It's been awhile since I've done a Sundays In My City post. It's a perfect time to do one today since I went to the Summer Arts Festival this morning.
I got up very early and took the boys down the mountain to the VA complex for a nice long walk. It was already heading into the 80s at 9:00am, though there are many trees shading the sidewalks which helped the dogs stay a bit cooler. Marginally.
After I brought them home, I went back down to the Festival. I was there early--right at 10:00 when they opened--so I got a nice parking spot that wasn't too far from the entrance, a good thing as the temperature signage across the street from the park said it was already 87*.

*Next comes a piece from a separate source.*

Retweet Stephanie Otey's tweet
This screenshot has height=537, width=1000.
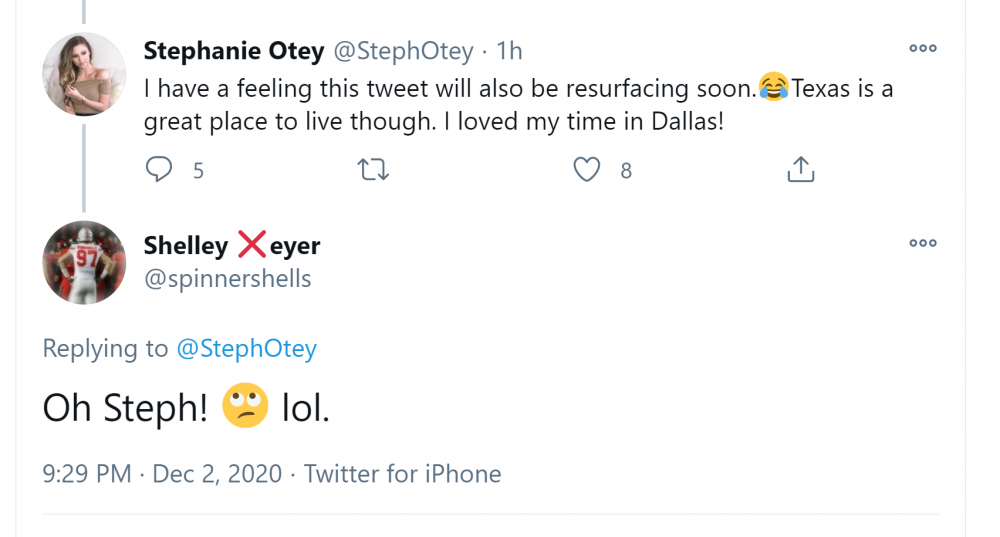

There were over 100 vendor tents and several food booths, so there was much to see. Unfortunately, most of the booths were alarmingly too hot--like an oven actually--so spending any length of time browsing was killer. I felt sorry for the folks down this avenue: no shade at all.

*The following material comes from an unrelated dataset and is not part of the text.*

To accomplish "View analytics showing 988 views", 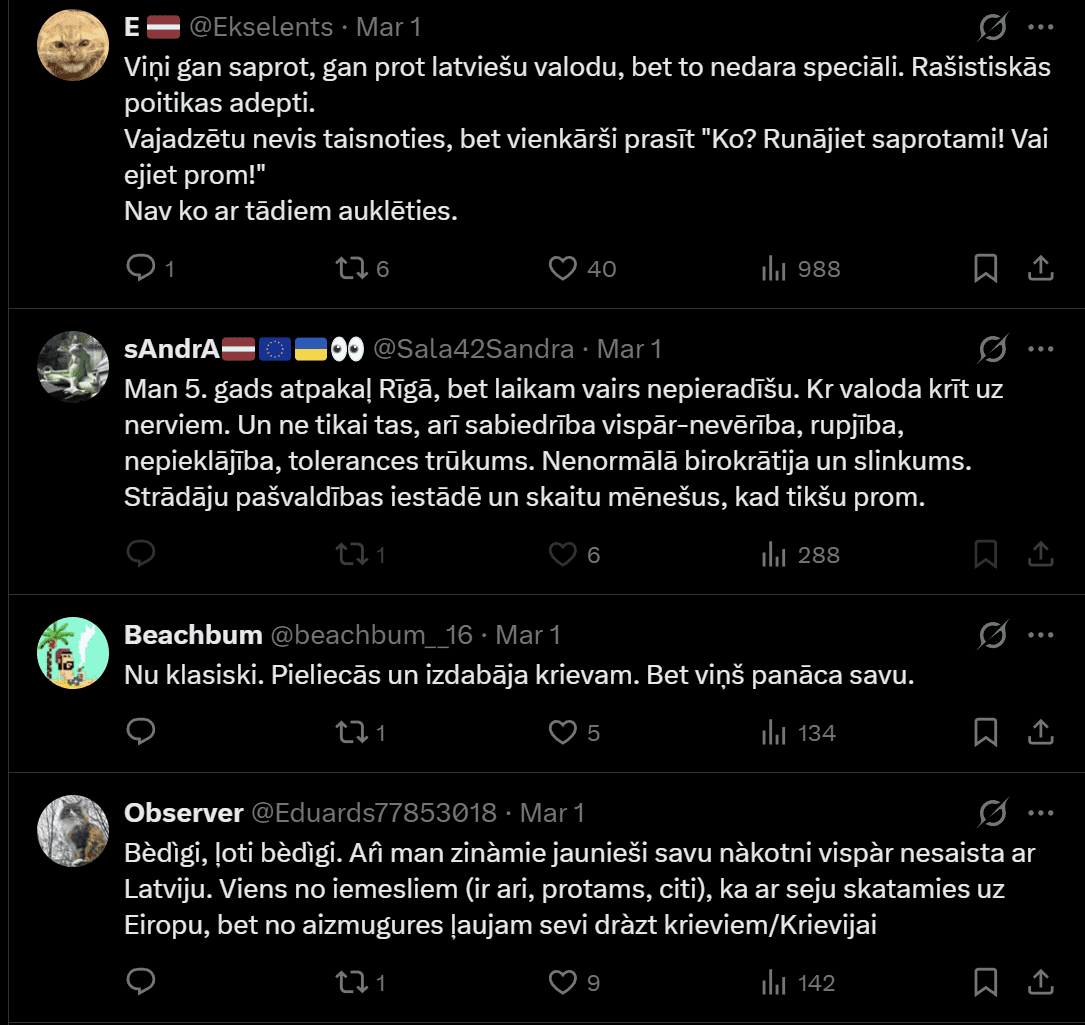I will coord(774,268).
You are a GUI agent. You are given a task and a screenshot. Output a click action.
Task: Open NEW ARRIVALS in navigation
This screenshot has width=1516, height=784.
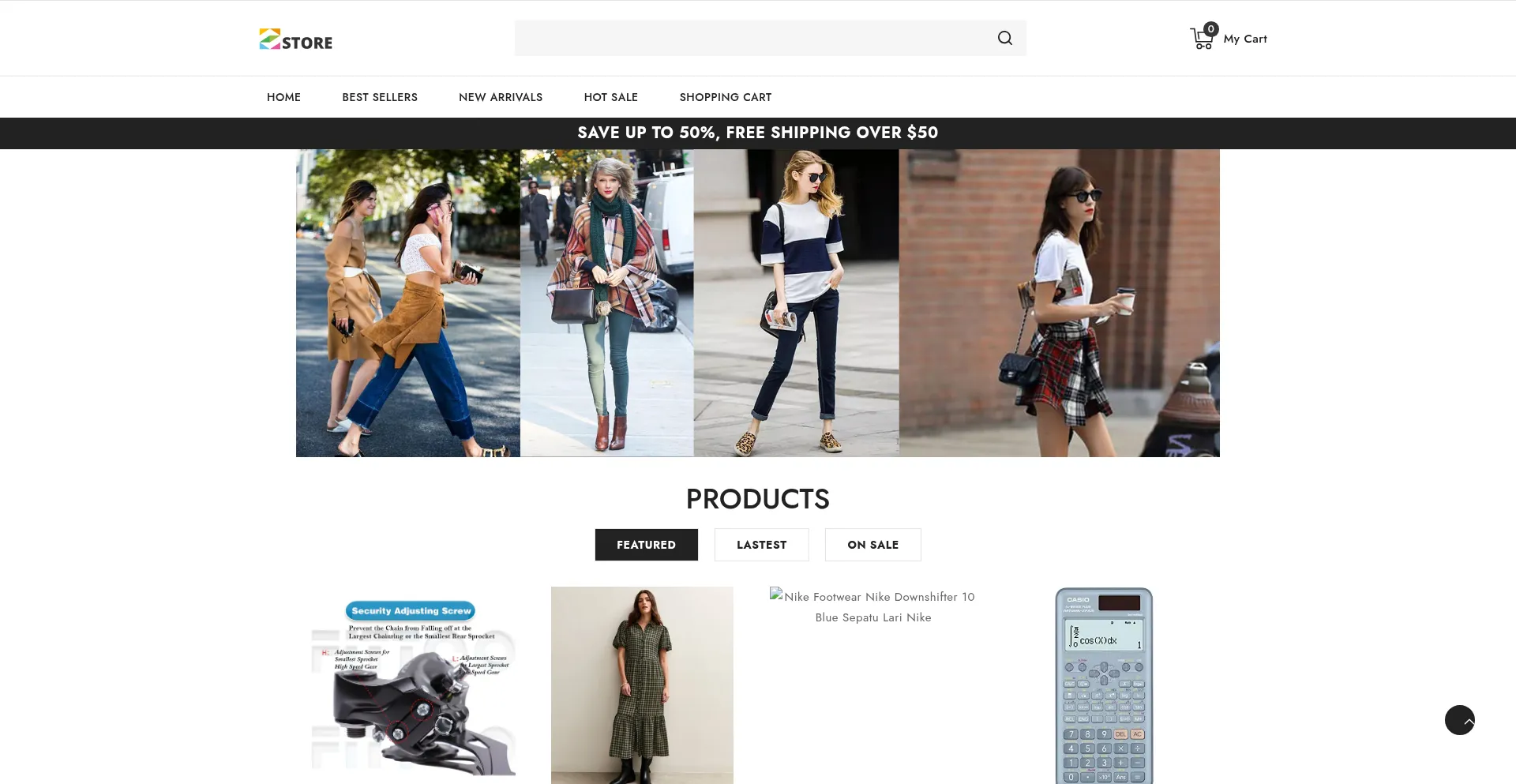tap(501, 97)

This booth had their three outer tent walls covered in their oil paintings. It was very colorful, and really caught your attention. This is the back wall which you could see clear across the park...
I loved this. The guy uses all these rusty old parts from things he finds in junkyards and discarded farm equipment, and welds the bits into these very cool art forms. This piece bounced on the big bottom spring while the "hair" bobbed on smaller springs. I might have been tempted to use it as a deercrow, but it was already sold.
Another metalworking booth, though this guy did more fantastical stuff. He had monsters and dragons and elves and bugs. This dragon was easily 8 feet tall and shimmered in the intense heat.
I spent several minutes at this tent talking to the woman who makes pine needle baskets and gourd bowls and vases. Her work was astounding.
She gets her needles from Arizona and when I was admiring this piece, she told me to smell it. I've spent some time in the deserts of Arizona and New Mexico. I was transported. There's a dry wildness to the desert, a sharp pungency in the air of dust and sand and lizards and cacti...and every bit of that was in this basket.
I've always wanted to take a class in pine needle basketry--and one of these days I will--though this was beyond the simple basket and into fine art.
There's a guy named Peter Alsen, who is a local potter. Several of his pieces have been in the Art Center gallery shows. He makes whimsical and wonderful ceramic creatures. In Week 6 of the 52s, I went to my first exhibit and fell in love with his work. I was getting very overheated at this point and went under the trees to get out of the blistering sun. As I was walking between two tents, I glanced into one and immediately recognized the pottery. And I got to meet the man behind the whimsy.
We had a long chat about his work, how it's changed, evolved, from his crazy, crackled early work to these incredible raku bowls and vases. Because his tent was under the trees, it was a bit dark for my photos, but you can see the designs and intricacies...and his skill. It was very cool to talk to him.
Along with his venture into raku, he's also making these perfect little oriental figures. The hat comes off like a lid, so the piece can become a vase, or a container, or just sit on my kitchen counter next to my bonsai plant. It's about 6-1/2" tall and has such character. At some point his name will come to me...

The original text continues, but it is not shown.